Characterization of urea formaldehyde samples by SEM and investigation of adsorption properties showed that with the increase of AI, the surface of the urea formaldehyde became more diffuse, the content of low-molecular weight substances was increased, the degree of polymerization was decreased, and the number of micropores and mesopores was significantly increased [56]. As a result, the specific surface area increased such that the pore structure can provide convenient channels for ion transport and promote good contact with soil microorganisms. This would allow fast decomposition and release of nitrogen sources, thereby shortening the release cycle [57].

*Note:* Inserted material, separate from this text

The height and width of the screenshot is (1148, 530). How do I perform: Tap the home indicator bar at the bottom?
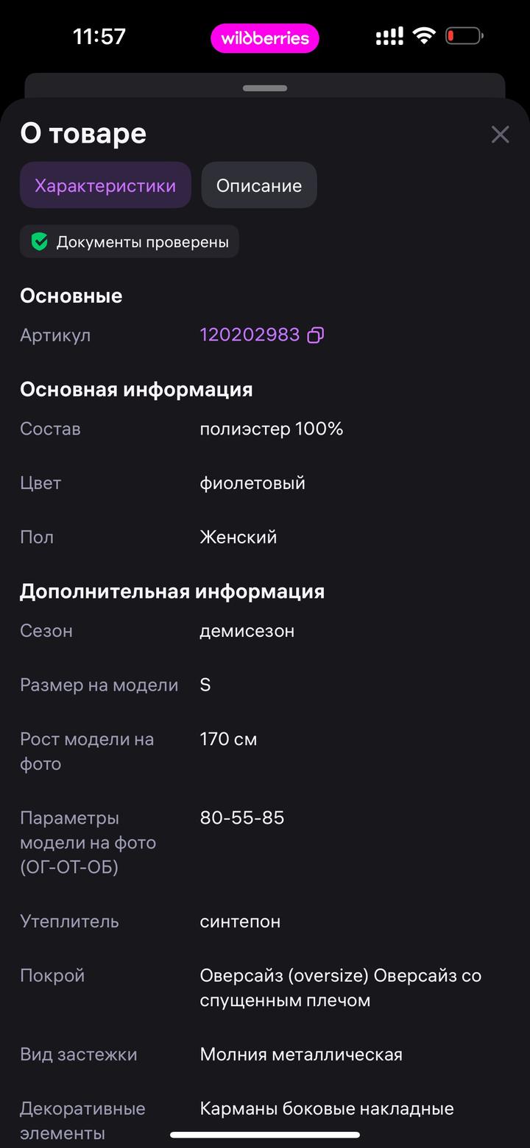(x=264, y=1136)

Characterization by FT-IR spectroscopy, NMR spectroscopy, and mass spectrometry showed that pH had little effect on the molecular weight and average molecular chain length of urea formaldehyde, whereas the value of U/F had a greater impact. As U/F increased, the absorption intensity of urea formaldehyde samples increased, the transmittance decreased, the content of functional groups increased, and the number of methylene and carbonyl groups increased significantly. Among these groups, the number of carbonyl groups grew faster, which had the effect of slowing the N-release rate, and the release cycle became longer.

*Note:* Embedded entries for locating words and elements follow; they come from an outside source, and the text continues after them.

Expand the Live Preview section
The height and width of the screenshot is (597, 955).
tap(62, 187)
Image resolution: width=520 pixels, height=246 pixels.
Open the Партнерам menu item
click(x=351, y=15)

From the TG and DTG curves, the samples prepared at pH 3 showed three stages of mass loss, which was more intricate than the two stages of mass loss shown by samples prepared at pH 4. These results suggested differences in composition based on pH conditions, which should be investigated in further studies.

5. Conclusions

The most critical factor affecting the CWIN, HWIN, SAN, and AI of urea formaldehyde is U/F. Within a set ratio range, as the U/F molar ratio increases, the content of free urea increases, the polymerization reaction between formaldehyde and short-chain polymers decreases, the insoluble substances in urea formaldehyde decrease [58], the content of CWIN and HWIN decreases, and SAN and AI increase. Under the conditions used in this experiment, a U/F ratio of 1.3:1 was considered optimal.

The secondary influencing factors on urea formaldehyde were pH and catalyst loading. The effect of pH on the synthesis of urea formaldehyde was mainly reflected in the curing time. With decreased pH and the use of a catalyst, the curing rate of the methylene reaction stage of urea formaldehyde was significantly increased, and the raw material reacted under strong acid conditions. Once the hydroxymethylation product was generated, it quickly underwent further polymerization. The methylene reaction polymerized quickly under acidic conditions, and the curing time was decreased [45,59]. However, a low pH environment can accelerate the solidification of urea formaldehyde while increasing the content of CWIN and HWIN and decreasing the SAN and AI values. The addition of a catalyst will accelerate the curing of urea formaldehyde while reducing the CWIN and HWIN content and increasing the SAN content and AI value. Therefore, the use of a catalyst at pH 4 was considered optimal for this reaction.

Improvement of the fertilizer utilization rate is a major trend in the current development of fertilizers. Currently, the research and application of slow-release fertilizers are receiving increasing levels of attention. In this context, urea formaldehyde slow-release fertilizers are a research hotspot [60,61,62]. According to previous research, the molecular chain length and solubility of urea formaldehyde are directly affected by conditions such as the U/F molar ratio, pH, temperature, catalyst dosage, and reaction time. In recent years, Guo Yanle et al. [50] have explored the influence of various reaction factors on the synthesis of urea formaldehyde fertilizers through new methods, such as the central composite design in response to surface modeling. Ultimately, they found that U/F = 1.33, a reaction temperature of 45 °C, and a reaction time of 1.64 h were optimal for urea formaldehyde synthesis. On the basis of previous research, this study focused on the effects of the U/F molar ratio, pH, and an ammonium chloride catalyst on the synthesis of urea formaldehyde and the product properties. The results showed that under the experimental conditions, the best effect was achieved when the U/F molar ratio was 1.3:1 and pH(2) = 4 rather than pH(2) = 3. The effect was better when an ammonium chloride catalyst was used (1 g) than when no catalyst was used.